Does faster VRAM (GDDR6X vs GDDR6) matter?
For inference, memory bandwidth matters more than capacity once you have enough VRAM. Higher-speed memory (GDDR6X, GDDR7) improves token generation speed. But if you don’t have enough VRAM to load the model, speed is irrelevant. Capacity first, bandwidth second.
Can I combine CPU and GPU memory?
Technically yes, but with severe performance penalties. When a model exceeds VRAM, frameworks like llama.cpp can offload layers to CPU. Expect each offloaded layer to slow things down significantly. It’s a workaround, not a solution.
How does Apple Silicon unified memory compare?
Apple’s unified memory is shared between CPU and GPU, making direct comparisons tricky. A 64GB M3 Max can run models requiring ~40GB of dedicated VRAM on NVIDIA, but memory bandwidth is lower, so generation speed is typically 30-50% slower. The advantage is that you can actually access that much memory on a laptop.

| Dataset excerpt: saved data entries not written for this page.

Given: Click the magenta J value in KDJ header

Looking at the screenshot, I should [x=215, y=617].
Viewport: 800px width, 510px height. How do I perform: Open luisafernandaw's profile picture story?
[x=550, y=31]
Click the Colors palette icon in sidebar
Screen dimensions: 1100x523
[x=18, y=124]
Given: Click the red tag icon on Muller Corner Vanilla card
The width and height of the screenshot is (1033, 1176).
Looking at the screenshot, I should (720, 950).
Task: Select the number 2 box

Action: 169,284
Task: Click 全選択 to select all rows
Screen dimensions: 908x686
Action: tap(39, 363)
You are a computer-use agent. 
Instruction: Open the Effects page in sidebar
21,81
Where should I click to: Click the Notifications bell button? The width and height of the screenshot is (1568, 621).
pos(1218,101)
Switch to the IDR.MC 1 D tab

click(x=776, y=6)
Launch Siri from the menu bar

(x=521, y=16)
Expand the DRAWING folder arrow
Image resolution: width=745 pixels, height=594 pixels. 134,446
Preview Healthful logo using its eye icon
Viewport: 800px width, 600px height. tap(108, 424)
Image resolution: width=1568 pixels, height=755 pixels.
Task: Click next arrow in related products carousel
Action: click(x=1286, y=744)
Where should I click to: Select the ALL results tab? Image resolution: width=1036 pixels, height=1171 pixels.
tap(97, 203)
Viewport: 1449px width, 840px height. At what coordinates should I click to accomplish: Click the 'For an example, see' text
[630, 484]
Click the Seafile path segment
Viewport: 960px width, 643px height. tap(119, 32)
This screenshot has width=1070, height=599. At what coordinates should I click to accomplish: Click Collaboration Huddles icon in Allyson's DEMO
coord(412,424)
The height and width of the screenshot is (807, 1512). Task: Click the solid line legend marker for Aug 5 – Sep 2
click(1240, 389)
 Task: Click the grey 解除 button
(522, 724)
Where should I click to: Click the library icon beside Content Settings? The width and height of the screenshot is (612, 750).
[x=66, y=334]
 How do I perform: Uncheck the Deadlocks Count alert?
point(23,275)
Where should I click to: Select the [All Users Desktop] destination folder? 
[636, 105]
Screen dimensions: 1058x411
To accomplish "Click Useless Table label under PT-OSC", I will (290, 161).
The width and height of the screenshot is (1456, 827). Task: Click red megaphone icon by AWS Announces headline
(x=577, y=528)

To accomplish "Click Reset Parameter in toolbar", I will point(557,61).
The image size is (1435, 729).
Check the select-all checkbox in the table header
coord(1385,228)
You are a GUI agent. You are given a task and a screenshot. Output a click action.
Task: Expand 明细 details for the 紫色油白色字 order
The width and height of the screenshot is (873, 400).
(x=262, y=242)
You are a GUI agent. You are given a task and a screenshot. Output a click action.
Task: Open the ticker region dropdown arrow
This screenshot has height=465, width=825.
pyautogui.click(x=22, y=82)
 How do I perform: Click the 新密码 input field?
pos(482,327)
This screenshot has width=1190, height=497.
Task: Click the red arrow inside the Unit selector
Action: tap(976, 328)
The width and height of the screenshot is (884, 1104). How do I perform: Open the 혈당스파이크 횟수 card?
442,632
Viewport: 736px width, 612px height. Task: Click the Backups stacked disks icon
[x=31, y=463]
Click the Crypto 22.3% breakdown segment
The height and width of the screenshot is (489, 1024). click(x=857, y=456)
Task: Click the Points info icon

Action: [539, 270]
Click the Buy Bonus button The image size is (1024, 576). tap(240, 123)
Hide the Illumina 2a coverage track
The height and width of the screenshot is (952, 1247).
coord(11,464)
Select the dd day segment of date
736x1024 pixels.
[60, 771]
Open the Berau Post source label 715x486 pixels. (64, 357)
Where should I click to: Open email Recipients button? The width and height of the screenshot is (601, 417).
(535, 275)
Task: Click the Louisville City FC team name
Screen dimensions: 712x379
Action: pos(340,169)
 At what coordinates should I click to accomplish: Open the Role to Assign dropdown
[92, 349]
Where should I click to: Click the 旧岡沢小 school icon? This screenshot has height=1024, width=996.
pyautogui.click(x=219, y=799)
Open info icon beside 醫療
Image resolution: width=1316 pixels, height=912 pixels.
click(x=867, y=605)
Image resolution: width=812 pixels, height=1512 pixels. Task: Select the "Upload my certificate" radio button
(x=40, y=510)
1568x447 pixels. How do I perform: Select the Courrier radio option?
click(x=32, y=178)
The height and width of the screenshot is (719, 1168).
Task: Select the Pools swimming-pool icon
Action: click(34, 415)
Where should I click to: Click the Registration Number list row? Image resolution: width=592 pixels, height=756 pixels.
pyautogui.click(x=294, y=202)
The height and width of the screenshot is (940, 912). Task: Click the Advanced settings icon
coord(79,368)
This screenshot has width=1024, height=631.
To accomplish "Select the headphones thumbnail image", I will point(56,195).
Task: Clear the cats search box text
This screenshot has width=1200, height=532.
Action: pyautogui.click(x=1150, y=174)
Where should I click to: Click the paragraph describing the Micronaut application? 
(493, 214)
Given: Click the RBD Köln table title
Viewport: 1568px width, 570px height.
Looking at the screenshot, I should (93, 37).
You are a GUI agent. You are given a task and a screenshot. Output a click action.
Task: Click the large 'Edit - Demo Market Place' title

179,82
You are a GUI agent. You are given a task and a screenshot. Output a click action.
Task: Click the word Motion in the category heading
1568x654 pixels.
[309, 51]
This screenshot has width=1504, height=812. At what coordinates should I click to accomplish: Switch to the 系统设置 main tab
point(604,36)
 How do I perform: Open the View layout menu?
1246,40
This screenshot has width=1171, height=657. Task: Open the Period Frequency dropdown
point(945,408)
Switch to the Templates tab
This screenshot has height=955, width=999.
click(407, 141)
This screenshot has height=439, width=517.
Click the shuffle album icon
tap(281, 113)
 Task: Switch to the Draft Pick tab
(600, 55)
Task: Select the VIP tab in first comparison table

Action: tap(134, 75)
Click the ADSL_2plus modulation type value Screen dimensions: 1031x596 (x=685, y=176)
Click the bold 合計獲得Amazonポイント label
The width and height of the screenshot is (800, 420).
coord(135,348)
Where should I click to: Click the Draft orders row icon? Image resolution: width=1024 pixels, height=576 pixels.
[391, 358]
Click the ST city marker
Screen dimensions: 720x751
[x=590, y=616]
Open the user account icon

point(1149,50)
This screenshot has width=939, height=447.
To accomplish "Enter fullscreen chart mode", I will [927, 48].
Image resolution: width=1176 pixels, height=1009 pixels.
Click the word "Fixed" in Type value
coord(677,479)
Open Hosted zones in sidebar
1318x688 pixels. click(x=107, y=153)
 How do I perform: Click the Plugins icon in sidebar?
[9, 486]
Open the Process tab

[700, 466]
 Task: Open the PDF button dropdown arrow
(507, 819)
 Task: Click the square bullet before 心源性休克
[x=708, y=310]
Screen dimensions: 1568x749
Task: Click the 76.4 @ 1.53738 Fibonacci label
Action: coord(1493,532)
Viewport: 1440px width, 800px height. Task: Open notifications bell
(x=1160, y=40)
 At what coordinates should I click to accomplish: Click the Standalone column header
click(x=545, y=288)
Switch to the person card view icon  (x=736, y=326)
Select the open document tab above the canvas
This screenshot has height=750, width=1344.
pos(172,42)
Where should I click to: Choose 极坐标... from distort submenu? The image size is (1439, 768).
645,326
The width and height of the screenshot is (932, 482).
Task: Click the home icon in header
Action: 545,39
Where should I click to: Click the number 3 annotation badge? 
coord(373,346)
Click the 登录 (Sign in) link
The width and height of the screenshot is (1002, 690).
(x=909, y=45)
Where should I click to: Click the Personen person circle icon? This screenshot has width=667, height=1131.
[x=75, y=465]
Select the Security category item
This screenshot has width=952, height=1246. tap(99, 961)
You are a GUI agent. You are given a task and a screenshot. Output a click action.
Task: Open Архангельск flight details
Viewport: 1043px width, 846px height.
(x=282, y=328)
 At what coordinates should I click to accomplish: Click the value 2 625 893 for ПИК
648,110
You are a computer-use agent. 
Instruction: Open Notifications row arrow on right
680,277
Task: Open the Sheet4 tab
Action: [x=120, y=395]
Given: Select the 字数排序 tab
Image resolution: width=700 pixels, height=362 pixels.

What about Intel Arc GPUs?
Intel Arc GPUs (like the A770 with 16GB) are budget-friendly and increasingly supported. Performance is lower than NVIDIA equivalents, and software compatibility still maturing. They’re viable for experimentation but not my first recommendation for serious work.
Get Enough VRAM, Then Everything Else
Local AI becomes dramatically easier once you have enough VRAM. Models load instantly. No more cryptic crashes. No more mental math about what will fit.
Here’s my summary recommendation:
| Your Goal | Minimum VRAM | Recommended VRAM |
|---|---|---|
| Experiment with AI | 8 GB | 12 GB |
| Regular development | 12 GB | 16 GB |
| Run quality 13B models | 16 GB | 24 GB |
| Run 34B+ models | 24 GB | 32 GB+ |
Calculate your needs using the formulas above. Check the model table. Then buy the GPU that fits—or find ways to make your current GPU work with quantization and context limits.
For GPU buying advice, check our complete guide to the best GPUs for AI. For setting up local AI once you have the hardware, see our Ollama tutorial.
Your VRAM is your runway. Make sure it’s long enough for takeoff.